### DOCUMENT SEGMENT
————
Stolen Soul by Bernie Holstein written by a Auschwitz survivor that had actually never left Australia. Him and a few other children escape, are saved by wolves, but he is eventually recaptured. The evil Nazi scientists have some stupid plan involving Jewish semen and made masturbating machines that would often kill the subjects.
Funny, a comedian had a bit about that book being fake as well
https://youtu.be/Zk_-u0wejk8
Oh shit I just made a thread asking about novels based on hoaxes. Anyway that's more fictional than memoir, but the Sokal affair is worth looking into.
————
### TASK INSTRUCTIONS
Copy the stretch of the thread from "Stolen Soul by" through "kill the subjects.", replacing "wolves" with "bears".

### GIVEN DATA
————
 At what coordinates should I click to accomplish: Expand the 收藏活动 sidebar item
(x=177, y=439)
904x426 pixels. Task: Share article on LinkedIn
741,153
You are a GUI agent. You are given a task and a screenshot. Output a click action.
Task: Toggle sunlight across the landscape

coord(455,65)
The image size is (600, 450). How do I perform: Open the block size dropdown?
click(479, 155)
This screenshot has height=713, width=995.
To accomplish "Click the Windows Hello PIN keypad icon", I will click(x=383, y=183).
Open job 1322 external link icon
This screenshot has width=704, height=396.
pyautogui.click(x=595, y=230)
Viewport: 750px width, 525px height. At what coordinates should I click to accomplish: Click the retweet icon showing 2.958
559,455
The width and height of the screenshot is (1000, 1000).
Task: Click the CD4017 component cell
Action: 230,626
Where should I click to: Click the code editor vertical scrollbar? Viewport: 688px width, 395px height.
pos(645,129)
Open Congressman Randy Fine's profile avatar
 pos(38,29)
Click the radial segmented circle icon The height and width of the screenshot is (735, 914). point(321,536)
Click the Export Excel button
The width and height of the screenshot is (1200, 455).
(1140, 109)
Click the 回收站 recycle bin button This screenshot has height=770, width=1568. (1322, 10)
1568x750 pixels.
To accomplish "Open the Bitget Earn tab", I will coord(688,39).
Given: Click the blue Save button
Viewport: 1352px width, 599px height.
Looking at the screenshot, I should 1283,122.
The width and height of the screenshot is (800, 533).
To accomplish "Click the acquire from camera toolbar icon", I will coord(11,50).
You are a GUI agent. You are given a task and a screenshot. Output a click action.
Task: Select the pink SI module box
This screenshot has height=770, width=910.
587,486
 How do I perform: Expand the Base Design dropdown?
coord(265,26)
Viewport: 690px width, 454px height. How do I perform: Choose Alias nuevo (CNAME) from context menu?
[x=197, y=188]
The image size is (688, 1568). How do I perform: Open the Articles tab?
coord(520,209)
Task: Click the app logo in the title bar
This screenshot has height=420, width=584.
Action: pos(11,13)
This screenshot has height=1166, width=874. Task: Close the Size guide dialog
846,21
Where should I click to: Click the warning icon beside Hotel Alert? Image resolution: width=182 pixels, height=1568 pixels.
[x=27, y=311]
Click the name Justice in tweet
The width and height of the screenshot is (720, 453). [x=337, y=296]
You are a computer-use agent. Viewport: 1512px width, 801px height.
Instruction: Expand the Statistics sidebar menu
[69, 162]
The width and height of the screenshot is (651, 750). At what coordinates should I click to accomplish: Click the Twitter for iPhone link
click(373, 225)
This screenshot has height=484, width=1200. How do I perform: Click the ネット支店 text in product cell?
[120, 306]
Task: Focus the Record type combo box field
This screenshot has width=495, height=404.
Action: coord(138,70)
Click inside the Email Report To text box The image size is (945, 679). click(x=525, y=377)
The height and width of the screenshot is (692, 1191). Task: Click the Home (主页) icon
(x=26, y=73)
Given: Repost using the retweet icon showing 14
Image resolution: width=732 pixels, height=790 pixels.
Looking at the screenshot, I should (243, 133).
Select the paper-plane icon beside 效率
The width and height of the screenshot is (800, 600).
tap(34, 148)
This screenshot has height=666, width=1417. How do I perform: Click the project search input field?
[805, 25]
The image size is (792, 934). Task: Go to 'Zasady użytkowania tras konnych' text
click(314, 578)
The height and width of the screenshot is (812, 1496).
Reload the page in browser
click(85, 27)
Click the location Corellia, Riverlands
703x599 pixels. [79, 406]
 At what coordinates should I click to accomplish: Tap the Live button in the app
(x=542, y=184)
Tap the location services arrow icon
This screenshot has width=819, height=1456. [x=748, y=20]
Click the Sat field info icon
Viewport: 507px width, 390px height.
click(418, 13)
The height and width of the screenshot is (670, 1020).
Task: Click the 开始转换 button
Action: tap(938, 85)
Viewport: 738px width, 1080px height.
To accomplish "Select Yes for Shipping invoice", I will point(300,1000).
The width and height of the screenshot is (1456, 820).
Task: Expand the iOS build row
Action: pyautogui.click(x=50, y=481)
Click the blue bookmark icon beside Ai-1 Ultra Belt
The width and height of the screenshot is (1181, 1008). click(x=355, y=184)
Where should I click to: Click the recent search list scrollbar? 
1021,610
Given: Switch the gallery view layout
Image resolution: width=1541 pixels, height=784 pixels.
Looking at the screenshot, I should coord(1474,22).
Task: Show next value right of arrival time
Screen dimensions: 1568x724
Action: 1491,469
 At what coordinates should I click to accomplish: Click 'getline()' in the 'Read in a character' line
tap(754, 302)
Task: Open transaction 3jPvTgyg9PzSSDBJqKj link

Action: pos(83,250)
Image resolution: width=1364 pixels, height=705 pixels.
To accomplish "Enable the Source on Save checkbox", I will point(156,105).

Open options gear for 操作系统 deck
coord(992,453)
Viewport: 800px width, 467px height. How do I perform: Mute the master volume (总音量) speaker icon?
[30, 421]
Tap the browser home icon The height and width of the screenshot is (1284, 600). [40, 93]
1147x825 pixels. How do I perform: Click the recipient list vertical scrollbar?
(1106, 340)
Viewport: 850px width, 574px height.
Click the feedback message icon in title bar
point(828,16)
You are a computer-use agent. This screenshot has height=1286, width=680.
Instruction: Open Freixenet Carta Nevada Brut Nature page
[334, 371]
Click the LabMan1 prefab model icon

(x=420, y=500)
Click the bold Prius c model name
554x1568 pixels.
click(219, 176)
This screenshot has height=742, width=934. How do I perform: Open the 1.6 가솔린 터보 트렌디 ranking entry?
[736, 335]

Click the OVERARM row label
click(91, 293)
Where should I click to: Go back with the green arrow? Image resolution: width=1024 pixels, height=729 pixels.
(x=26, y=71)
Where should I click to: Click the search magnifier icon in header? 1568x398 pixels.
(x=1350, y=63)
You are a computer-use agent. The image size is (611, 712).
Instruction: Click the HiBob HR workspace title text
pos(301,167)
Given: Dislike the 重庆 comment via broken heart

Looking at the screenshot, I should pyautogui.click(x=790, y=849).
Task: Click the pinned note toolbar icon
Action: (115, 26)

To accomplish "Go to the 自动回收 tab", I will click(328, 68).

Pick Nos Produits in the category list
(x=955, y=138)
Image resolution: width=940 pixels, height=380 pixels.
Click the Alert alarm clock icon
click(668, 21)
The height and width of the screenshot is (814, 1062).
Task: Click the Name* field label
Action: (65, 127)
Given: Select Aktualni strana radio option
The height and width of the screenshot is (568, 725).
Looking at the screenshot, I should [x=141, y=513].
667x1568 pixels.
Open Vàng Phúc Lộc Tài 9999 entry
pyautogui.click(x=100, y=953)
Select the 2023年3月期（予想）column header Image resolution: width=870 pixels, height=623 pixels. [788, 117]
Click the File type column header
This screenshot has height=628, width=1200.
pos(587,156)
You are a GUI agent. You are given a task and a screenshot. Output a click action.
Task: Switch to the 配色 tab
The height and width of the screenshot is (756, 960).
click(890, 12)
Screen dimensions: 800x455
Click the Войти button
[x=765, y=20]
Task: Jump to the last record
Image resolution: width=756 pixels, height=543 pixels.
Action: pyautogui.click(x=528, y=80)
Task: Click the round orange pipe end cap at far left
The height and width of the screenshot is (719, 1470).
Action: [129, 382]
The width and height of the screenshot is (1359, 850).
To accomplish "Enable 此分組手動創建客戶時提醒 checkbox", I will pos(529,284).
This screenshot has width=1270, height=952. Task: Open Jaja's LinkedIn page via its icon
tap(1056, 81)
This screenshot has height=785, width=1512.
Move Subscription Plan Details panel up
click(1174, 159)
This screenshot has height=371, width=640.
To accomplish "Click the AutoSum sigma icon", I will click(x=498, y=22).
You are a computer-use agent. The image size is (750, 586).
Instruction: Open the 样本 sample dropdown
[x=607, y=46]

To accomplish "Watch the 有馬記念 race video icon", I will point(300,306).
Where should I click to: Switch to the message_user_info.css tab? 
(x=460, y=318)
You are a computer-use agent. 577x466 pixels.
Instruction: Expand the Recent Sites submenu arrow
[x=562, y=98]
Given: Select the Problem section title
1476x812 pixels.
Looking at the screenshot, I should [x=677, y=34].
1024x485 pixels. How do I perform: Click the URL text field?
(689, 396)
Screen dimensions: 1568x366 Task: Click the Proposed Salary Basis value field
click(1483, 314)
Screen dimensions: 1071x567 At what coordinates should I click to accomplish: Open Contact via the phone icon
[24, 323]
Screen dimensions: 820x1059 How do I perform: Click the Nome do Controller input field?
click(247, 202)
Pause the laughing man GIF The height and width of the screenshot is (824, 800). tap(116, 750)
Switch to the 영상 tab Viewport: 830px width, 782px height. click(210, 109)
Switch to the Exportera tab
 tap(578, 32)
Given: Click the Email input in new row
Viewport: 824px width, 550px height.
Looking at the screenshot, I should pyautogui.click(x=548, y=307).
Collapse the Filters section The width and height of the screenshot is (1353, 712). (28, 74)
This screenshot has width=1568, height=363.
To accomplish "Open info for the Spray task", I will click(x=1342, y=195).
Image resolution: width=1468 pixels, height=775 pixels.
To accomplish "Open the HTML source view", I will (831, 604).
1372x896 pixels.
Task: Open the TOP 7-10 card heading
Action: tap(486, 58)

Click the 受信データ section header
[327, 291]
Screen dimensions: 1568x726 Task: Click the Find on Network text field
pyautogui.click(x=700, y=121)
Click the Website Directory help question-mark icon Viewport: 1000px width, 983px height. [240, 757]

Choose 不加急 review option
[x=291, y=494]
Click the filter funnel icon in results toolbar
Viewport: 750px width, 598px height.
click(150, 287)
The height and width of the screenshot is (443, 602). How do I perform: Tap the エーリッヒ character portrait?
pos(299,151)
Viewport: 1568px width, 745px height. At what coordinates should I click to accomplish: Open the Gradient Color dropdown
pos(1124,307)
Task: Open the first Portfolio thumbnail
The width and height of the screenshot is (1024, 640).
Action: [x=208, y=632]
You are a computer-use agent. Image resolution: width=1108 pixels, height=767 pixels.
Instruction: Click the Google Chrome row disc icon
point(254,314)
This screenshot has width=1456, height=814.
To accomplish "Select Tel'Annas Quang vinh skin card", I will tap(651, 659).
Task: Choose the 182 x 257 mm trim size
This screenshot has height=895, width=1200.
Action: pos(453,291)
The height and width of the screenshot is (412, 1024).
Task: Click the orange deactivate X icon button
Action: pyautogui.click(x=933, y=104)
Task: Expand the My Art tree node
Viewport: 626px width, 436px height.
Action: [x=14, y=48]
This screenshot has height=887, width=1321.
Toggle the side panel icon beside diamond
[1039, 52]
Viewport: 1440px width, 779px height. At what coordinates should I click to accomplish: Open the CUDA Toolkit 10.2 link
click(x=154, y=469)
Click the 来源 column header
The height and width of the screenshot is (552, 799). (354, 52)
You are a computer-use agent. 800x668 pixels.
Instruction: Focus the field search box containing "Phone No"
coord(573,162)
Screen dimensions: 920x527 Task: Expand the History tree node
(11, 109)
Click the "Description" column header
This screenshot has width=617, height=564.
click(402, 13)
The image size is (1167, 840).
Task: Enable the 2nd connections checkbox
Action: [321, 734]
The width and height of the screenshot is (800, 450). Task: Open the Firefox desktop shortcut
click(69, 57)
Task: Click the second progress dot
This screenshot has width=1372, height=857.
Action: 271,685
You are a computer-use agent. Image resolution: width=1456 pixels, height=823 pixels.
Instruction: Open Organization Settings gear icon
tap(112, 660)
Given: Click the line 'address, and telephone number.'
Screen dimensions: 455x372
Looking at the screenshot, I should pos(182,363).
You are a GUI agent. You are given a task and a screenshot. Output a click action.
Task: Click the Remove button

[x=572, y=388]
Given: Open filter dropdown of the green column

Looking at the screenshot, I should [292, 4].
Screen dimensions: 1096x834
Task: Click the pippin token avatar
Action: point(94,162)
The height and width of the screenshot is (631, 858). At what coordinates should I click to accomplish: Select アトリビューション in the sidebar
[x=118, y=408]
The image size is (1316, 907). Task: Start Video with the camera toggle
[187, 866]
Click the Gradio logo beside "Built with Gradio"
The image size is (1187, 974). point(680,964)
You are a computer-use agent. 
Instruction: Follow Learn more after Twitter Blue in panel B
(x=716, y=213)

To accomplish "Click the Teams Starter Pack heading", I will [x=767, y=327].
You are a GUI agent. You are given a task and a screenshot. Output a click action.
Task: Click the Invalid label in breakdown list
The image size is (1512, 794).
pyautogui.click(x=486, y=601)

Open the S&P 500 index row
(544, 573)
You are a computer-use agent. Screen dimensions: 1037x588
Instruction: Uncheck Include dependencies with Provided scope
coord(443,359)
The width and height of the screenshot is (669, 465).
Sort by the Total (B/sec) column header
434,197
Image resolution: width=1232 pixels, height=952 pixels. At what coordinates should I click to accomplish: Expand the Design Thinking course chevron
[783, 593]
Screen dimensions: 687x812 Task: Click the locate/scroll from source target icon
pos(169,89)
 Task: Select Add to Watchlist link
————
### RESULT OF THE EXERCISE
Stolen Soul by Bernie Holstein written by a Auschwitz survivor that had actually never left Australia. Him and a few other children escape, are saved by bears, but he is eventually recaptured. The evil Nazi scientists have some stupid plan involving Jewish semen and made masturbating machines that would often kill the subjects.